I have to say that nothing I have heard about either mephedrone or khat has interested me or persuaded me to experiment. There were a number of emotional and passionate speeches rather than questions; one from an ex-khat addict, one from a Somalian psychiatrist and others from community members. It’s clear that khat does cause harm but it saddened me that the only solution being suggested was prohibition. I understand this as a knee jerk reaction but it won’t work. All it will do is drive use undergroud and make the problem worse. Professor Iversen himself commented that the price of khat where it has been banned is 20 times that of where it is legal. If prohibition is enacted in Britain all we will be doing is playing straight into the hands of criminal gangs yet again.
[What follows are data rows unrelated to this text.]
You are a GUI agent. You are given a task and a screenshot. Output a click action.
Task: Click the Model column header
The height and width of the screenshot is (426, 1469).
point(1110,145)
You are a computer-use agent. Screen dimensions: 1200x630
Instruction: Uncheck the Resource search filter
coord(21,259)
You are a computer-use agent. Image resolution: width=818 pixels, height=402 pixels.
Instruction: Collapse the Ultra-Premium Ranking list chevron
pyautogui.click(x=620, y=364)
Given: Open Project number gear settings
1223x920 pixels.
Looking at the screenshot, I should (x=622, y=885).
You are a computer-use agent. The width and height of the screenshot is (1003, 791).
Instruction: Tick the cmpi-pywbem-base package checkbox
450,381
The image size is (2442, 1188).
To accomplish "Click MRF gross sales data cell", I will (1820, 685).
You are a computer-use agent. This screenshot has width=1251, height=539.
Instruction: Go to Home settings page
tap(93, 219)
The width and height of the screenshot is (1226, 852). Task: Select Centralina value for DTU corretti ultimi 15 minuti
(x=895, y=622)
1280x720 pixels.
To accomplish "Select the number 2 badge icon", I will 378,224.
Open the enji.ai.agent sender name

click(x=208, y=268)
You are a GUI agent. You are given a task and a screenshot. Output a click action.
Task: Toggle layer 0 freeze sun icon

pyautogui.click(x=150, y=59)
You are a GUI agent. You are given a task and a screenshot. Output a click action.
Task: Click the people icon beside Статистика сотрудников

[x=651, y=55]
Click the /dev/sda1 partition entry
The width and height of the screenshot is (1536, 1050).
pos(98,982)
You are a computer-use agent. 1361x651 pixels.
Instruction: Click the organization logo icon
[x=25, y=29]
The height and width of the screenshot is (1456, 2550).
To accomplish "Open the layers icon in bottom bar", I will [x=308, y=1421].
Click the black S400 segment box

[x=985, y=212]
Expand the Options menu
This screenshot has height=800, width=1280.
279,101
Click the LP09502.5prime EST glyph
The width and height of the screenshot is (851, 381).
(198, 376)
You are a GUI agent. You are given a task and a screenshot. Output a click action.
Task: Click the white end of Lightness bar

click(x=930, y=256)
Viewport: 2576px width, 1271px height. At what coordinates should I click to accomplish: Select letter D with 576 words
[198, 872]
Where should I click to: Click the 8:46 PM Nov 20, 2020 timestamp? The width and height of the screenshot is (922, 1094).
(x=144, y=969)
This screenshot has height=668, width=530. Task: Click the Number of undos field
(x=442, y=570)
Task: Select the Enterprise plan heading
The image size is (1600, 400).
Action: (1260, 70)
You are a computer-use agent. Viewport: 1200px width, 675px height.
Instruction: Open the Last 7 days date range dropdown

I asked the council whether there wasn’t an urgent need for it to update its advice to the government on the medicinal benefits of cannabis. I cited the recent MHRA approval of Sativex which is, of course, nothing more than a tincture of herbal cannabis. I also mentioned that Arizona had just become the 15th state in America to introduce a medical marijuana programme and that Israel has recently announced a massive increase in growing facilities and dispensaries.
I am paraphrasing here, of course, but Professor Iversen threw up his hands in horror at being asked to review cannabis again when he has already done so three times. The general view from the council seemed to be that whatever was said to government on this subject, no notice would be taken. I shall be following up my oral question with a letter to Profesor Iversen. We have to expose this Home Office lie that there are no medicinal benefits from herbal cannabis and that this is based on advice from the ACMD. It isn’t. It’s a government deception.
For me the most important part of the day was the opportunity to introduce myself in person to Professor Iversen. I thanked him for agreeing to become a founder council member of the British Medicinal Cannabis Register. He said how enthusiastic he was about the register and that he has been an advocate of medicinal cannabis since the 1990s.